If you have a Hadoop cluster and worry what would happen if the entire cluster became unusable, you have a disaster recovery (DR) or continuity of operations (COOP) issue. There are several strategies for dealing with this. One solution might be to load all data into both a primary Hadoop cluster and a backup cluster located remotely from the primary cluster. This is frequently called dual ingest. Then you would have to run every job on the primary cluster on the remote cluster to keep the result files in sync. While feasible, this is managerially complex. You might want to consider using a built-in part of Apache Hadoop called DistCp. Short for distributed copy, DistCP is the primary tool for moving data between Hadoop clusters. You may want to use DistCp for other reasons as well, such as moving data from a test or development cluster to a production cluster. Commercial Hadoop distributions have tools to deal with DR and COOP. Some are built on top of DistCp.

Tutorial Links

Likely as a result of the single-minded simplicity of DistCp, there aren’t a whole lot of dedicated tutorials about the technology. Readers who are interested in digging deeper are invited to start with the official project page.

Example Code

Here’s how you would copy a file named source-file in the source system n1 in the source-dir to destination system n2, where the hostnames n1 and n2 are the hostnames of the node on which the NameNode lives for the source and destination, respectively. If you were using this code snippet in a DR situation, the source-dir and dest-dir would be the same, as would be the source-file and dest-file:

$ hadoop distcp hdfs://n1:8020/source-dir/source-file \

hdfs://n2:8020/dest-dir/dest-file

Storm

fgth 06in04

License	Apache License, Version 2.0
Activity	High
Purpose	Streaming Ingest
Official Page	http://storm.apache.org
Hadoop Integration	API Compatible

Many of the technologies in the big data ecosystem, including Hadoop MapReduce, are built with very large tasks in mind. These systems are designed to perform work in batches, bundling groups of smaller tasks into larger tasks and distributing those large tasks.
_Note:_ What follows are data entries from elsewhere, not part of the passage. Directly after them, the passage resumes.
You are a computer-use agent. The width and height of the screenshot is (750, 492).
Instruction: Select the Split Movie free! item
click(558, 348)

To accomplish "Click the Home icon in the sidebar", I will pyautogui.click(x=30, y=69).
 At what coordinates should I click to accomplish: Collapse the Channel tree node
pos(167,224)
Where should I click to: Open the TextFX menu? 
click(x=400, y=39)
While batch processing is an effective strategy for performing complex analysis of very large amounts of data in a distributed and fault-tolerant fashion, it’s ill-suited for processing data in real time. This is where a system like Storm comes in. Storm follows a stream processing model rather than a batch processing model. This means it’s designed to quickly perform relatively simple transformations of very large numbers of small records.
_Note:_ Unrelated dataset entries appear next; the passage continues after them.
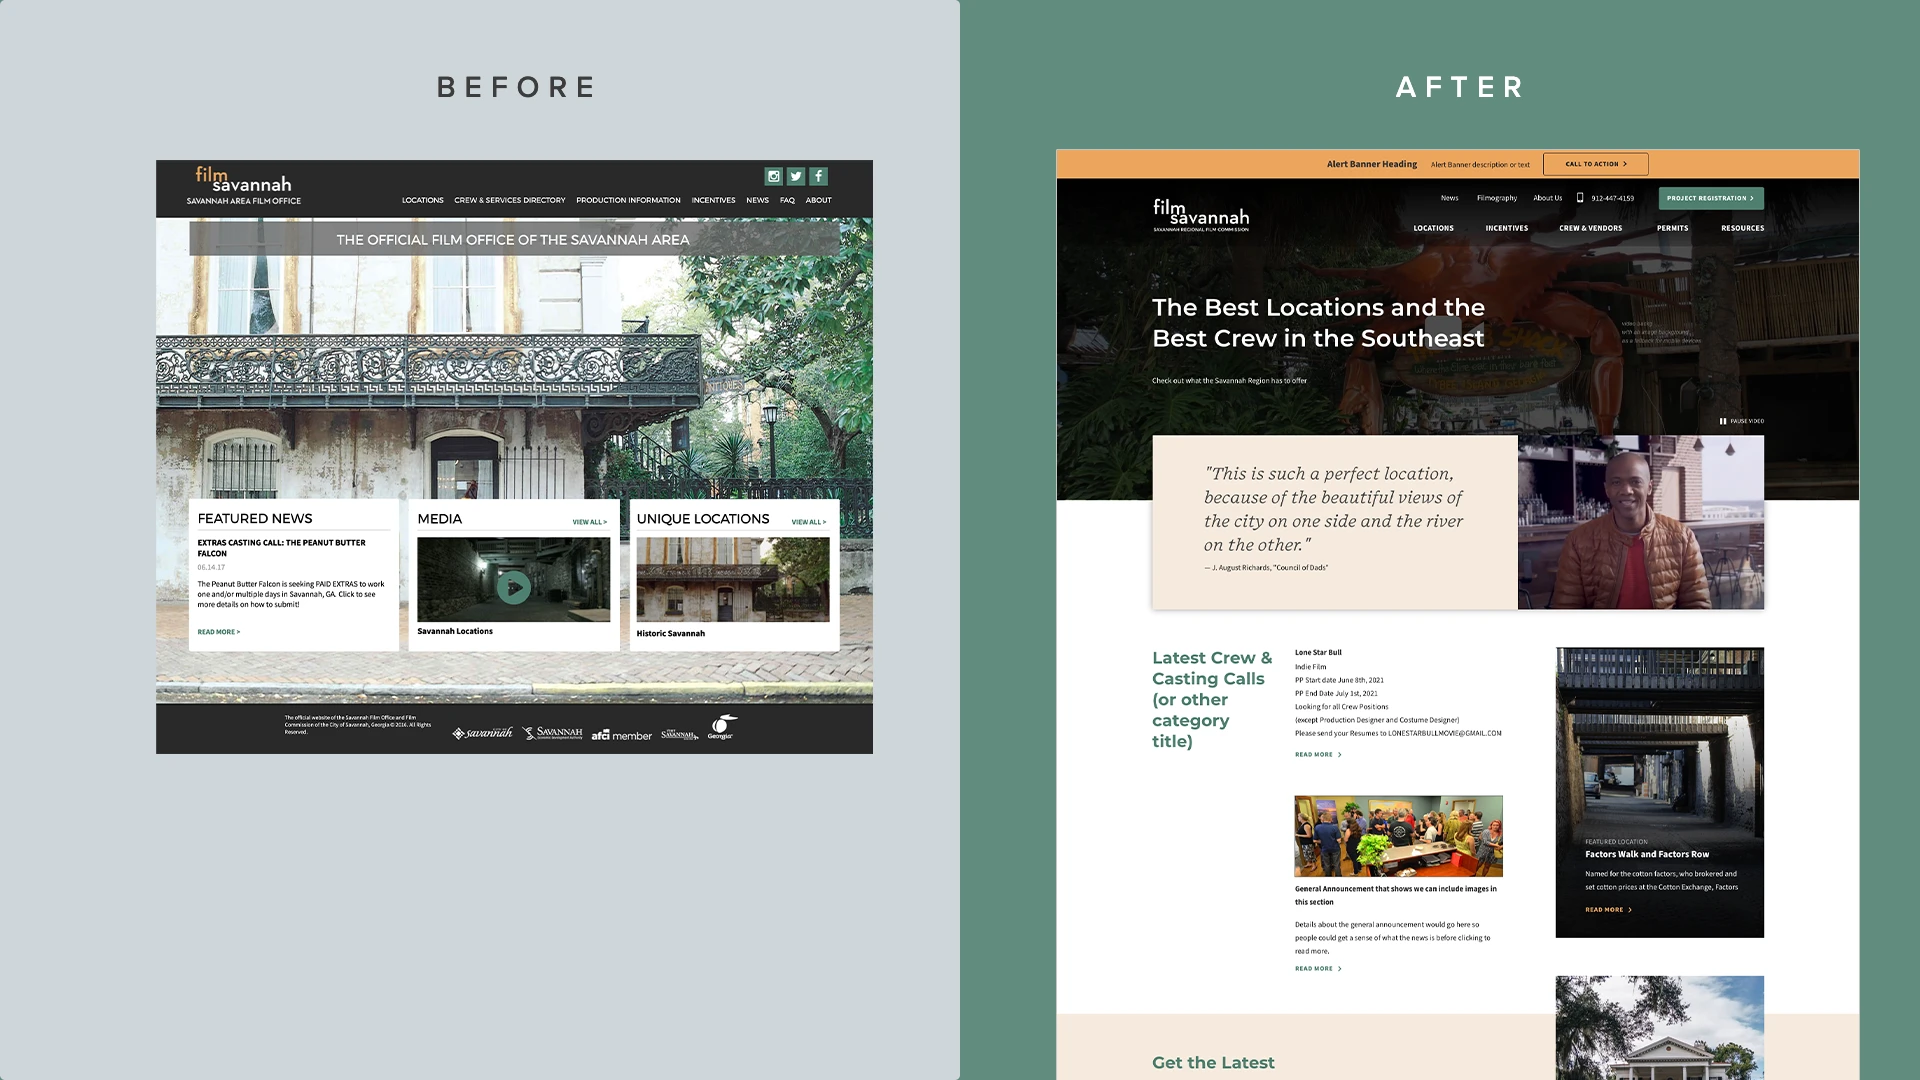Click CREW & SERVICES DIRECTORY in BEFORE nav
The width and height of the screenshot is (1920, 1080).
click(x=509, y=200)
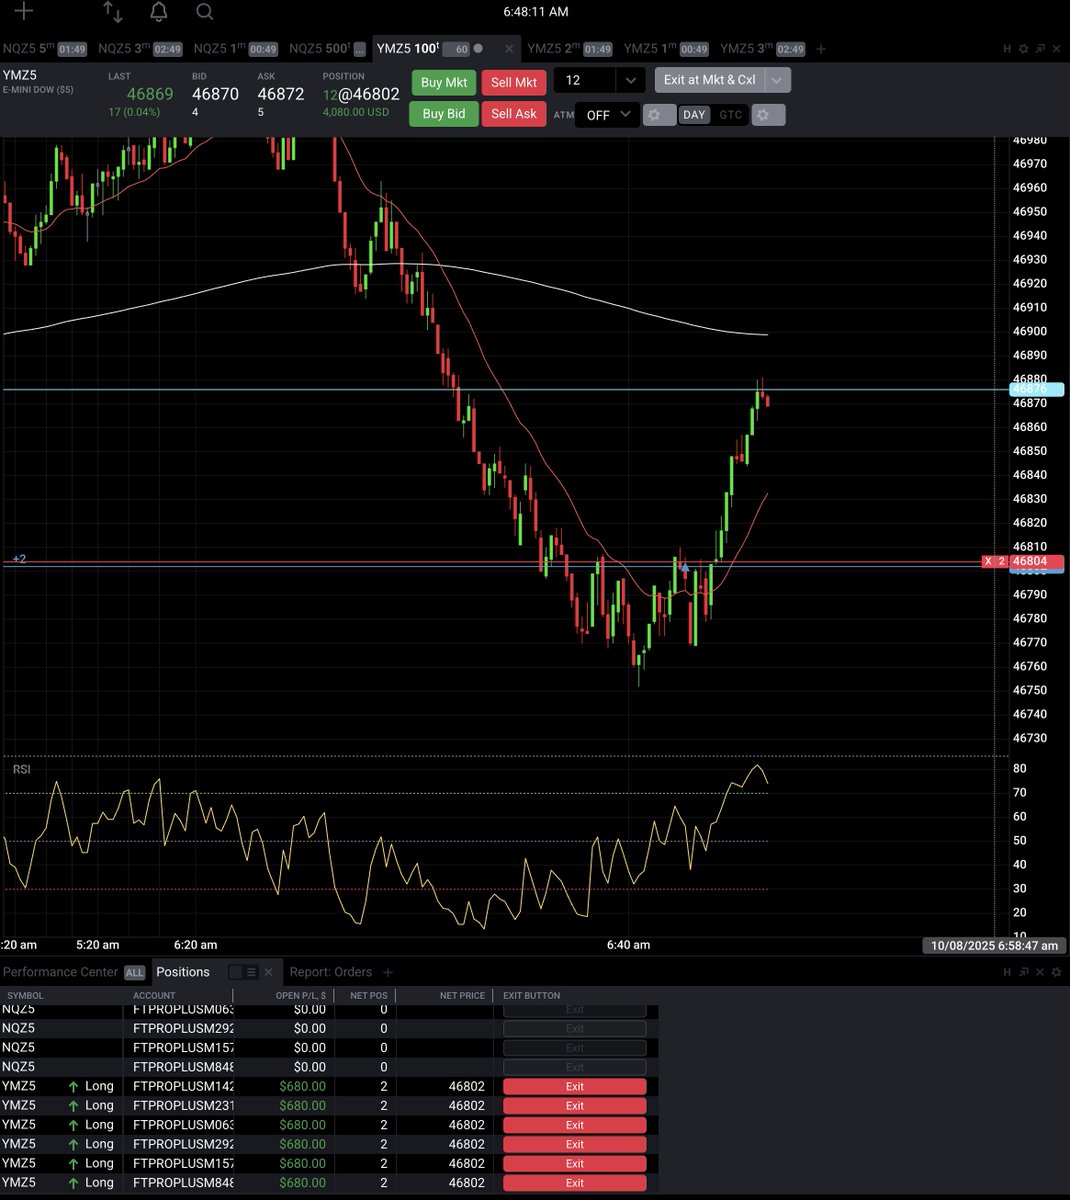The height and width of the screenshot is (1200, 1070).
Task: Click the highlighted 46804 price marker
Action: 1038,562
In Storm, a workflow is called a “topology,” with inputs called “spouts” and transformations called “bolts.” It’s important to note that Storm topologies are very different from MapReduce jobs, because jobs have a beginning and an end while topologies do not. The intent is that once you define a topology, data will continue to stream in from your spout and be processed through a series of bolts.

Tutorial Links

In addition to the official Storm tutorial, there is an excellent set of starter resources in GitHub in the Storm-Starter project.

Example Code

In this example, we’re going to build a topology that reads comma-delimited reviews from a ReviewSpout and keeps track of the number of times each title is reviewed. Defining a Storm topology can get a little involved, so we’ll just cover the highlights.

The first step of defining a topology is to define our inputs. We do this by associating a spout with our topology. This spout will be responsible for reading data from some source, such as a Twitter or an RSS feed.

Once we have our spout defined, we can start defining bolts. Bolts are responsible for processing our data. In this case, we have two bolts—the first extracts the movie title from a review, and the second counts the number of times an individual title appears:

TopologyBuilder builder = new TopologyBuilder();

builder.setSpout("review_spout", new ReviewSpout(), 10);

builder.setBolt("extract_title", new TitleBolt(), 8);

builder.setBolt("count", new TitleCount(), 15);

//Build the "conf" object and configure it appropriately

// for your job

...

StormSubmitter.submitTopology("review_counter", conf,

builder.createTopology());

Spouts and bolts can be authored in a variety of languages, and you can even mix languages in an individual topology. For example, we authored our topology in Java, but we’re going to write one of our bolts in Python. This bolt extracts the film title from a review by splitting the review on commas and retrieving the second field:

import storm

class TitleBolt(storm.BasicBolt):

def process(self, tuple):

words = tuple.values[0].split(",")

storm.emit([words[1]])

TitleBolt().run()